Start of DATA

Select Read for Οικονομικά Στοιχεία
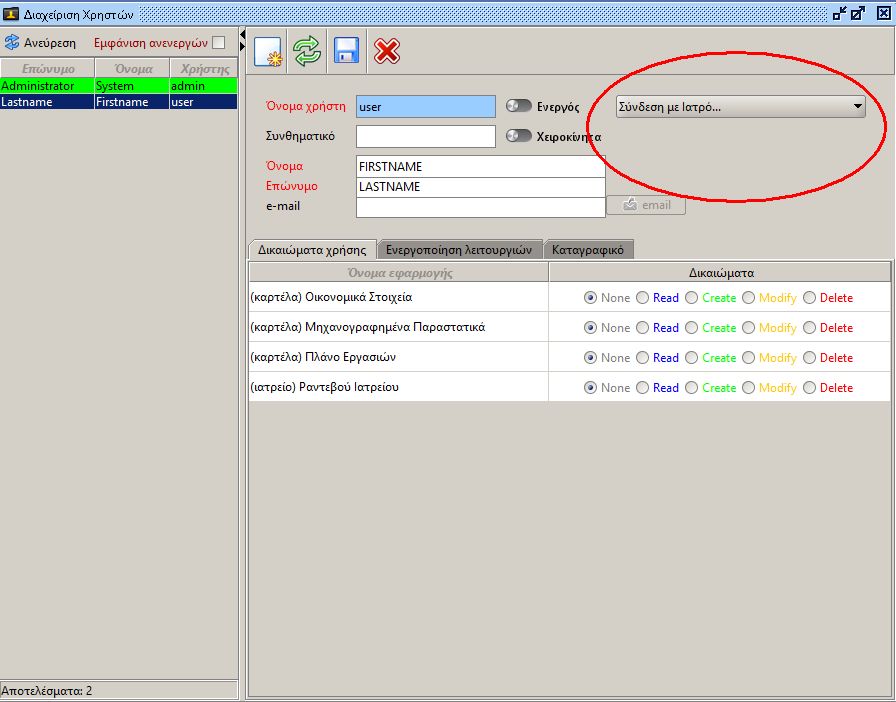Screen dimensions: 896x702 coord(643,298)
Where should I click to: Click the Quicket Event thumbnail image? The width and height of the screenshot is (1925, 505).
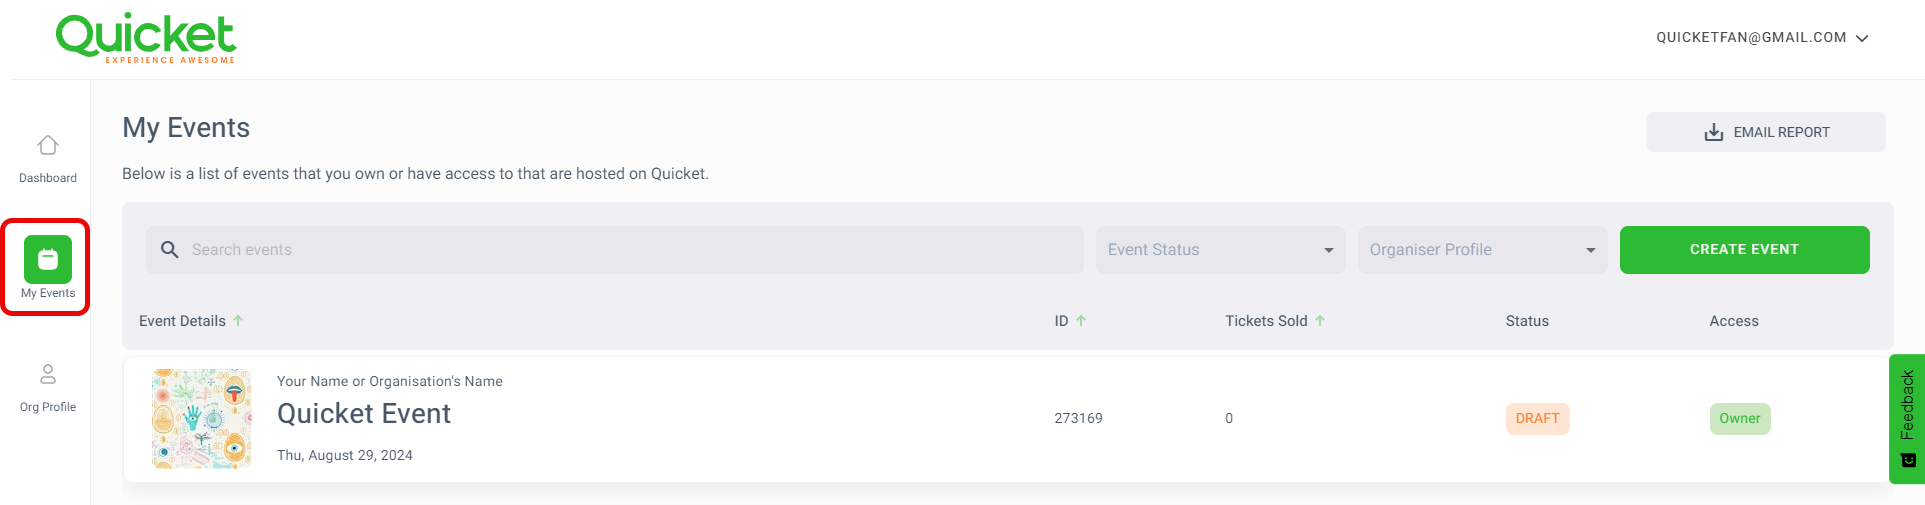[x=201, y=419]
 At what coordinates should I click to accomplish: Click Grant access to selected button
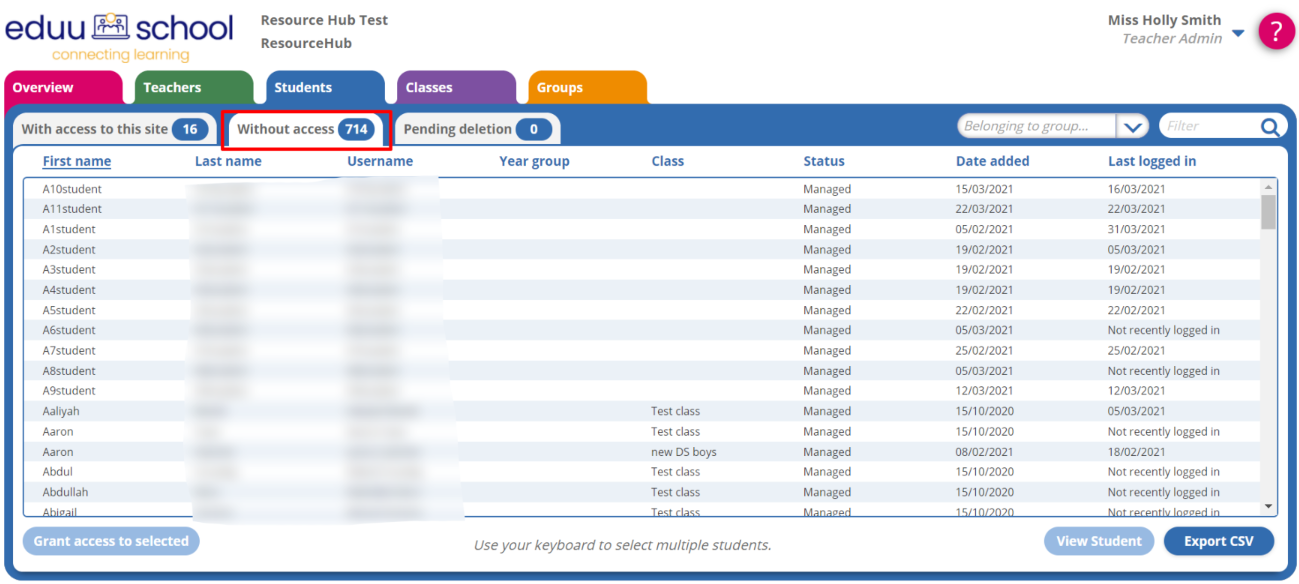point(111,541)
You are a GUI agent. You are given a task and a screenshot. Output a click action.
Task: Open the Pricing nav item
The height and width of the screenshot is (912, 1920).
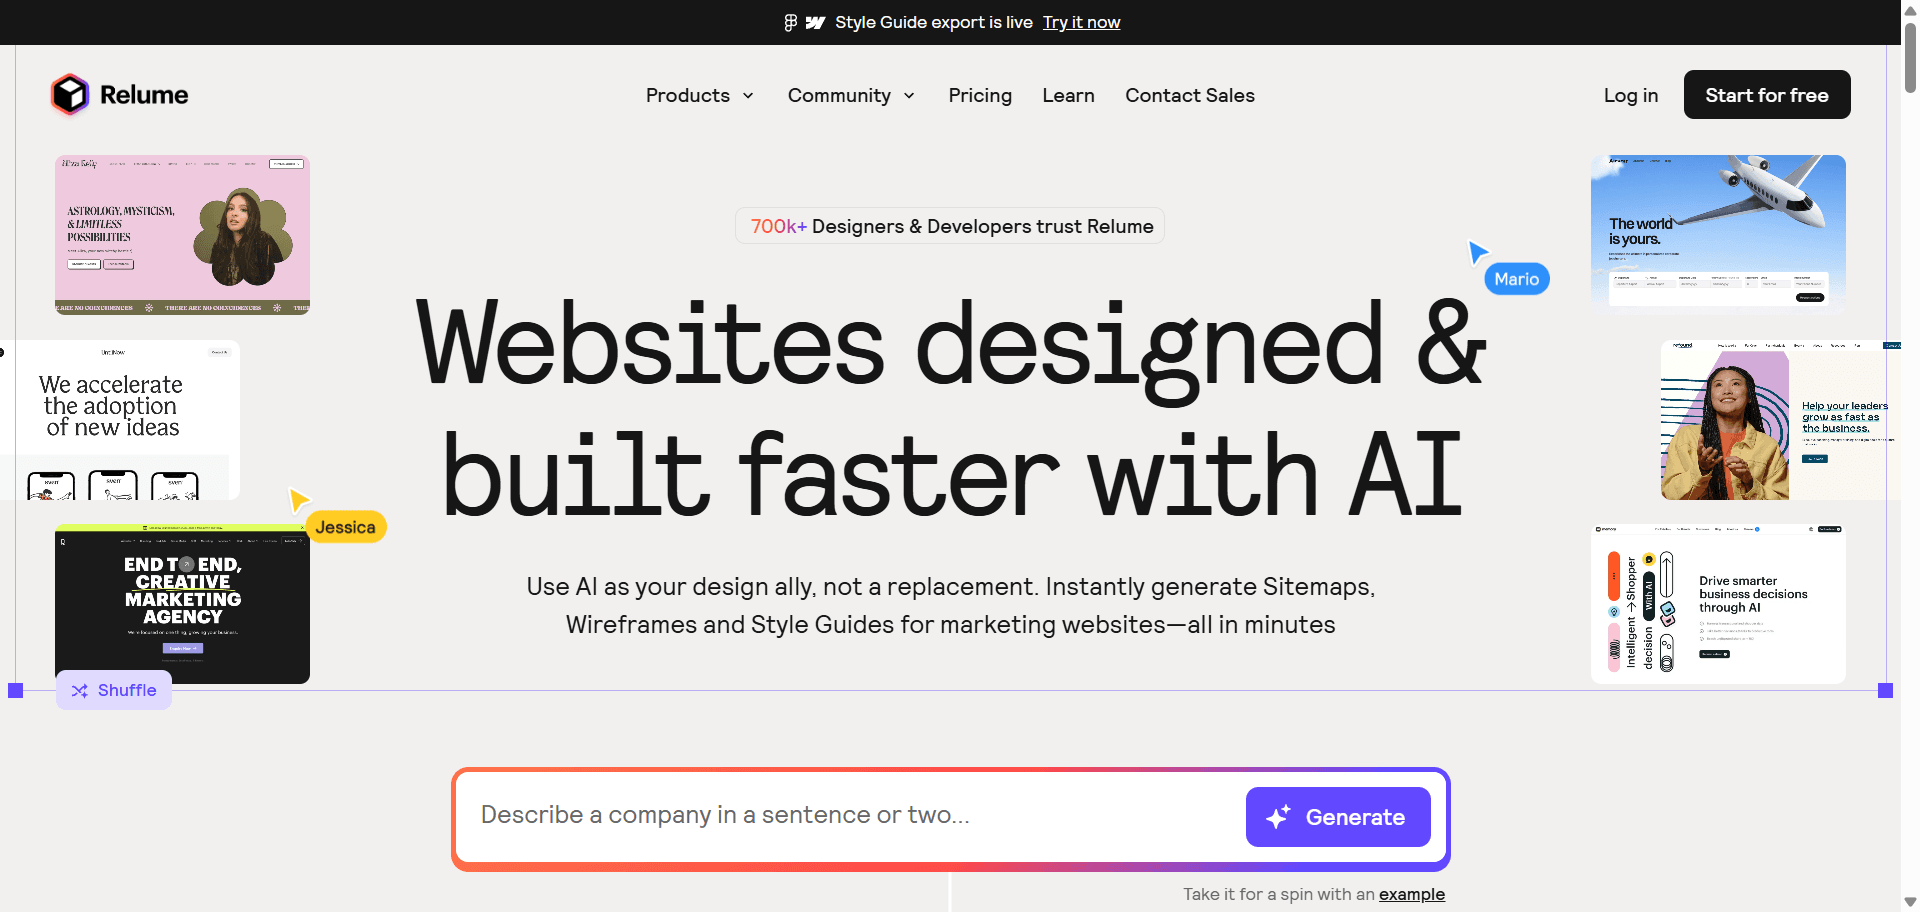coord(980,95)
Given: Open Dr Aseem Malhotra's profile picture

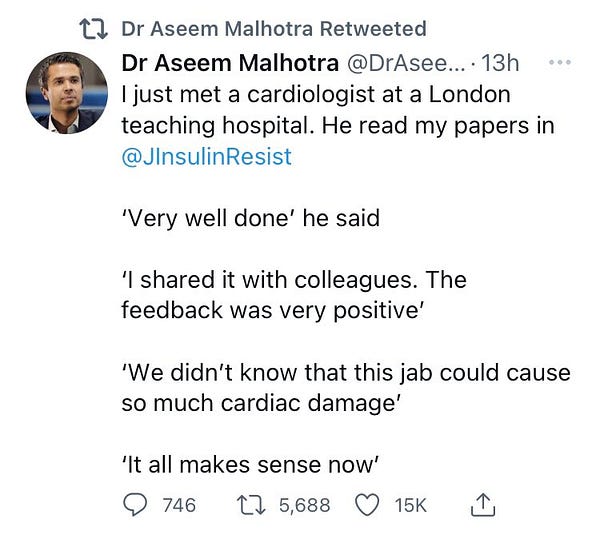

End of DATA

▶ _TASK STATEMENT_: Your response should consist solely of the lines from the line with "The height and" through the last line of the entries above, printed exactly and without pictures.

▶ _YOUR SOLUTION_:
The height and width of the screenshot is (912, 1920).
coord(980,95)
Given: Open Dr Aseem Malhotra's profile picture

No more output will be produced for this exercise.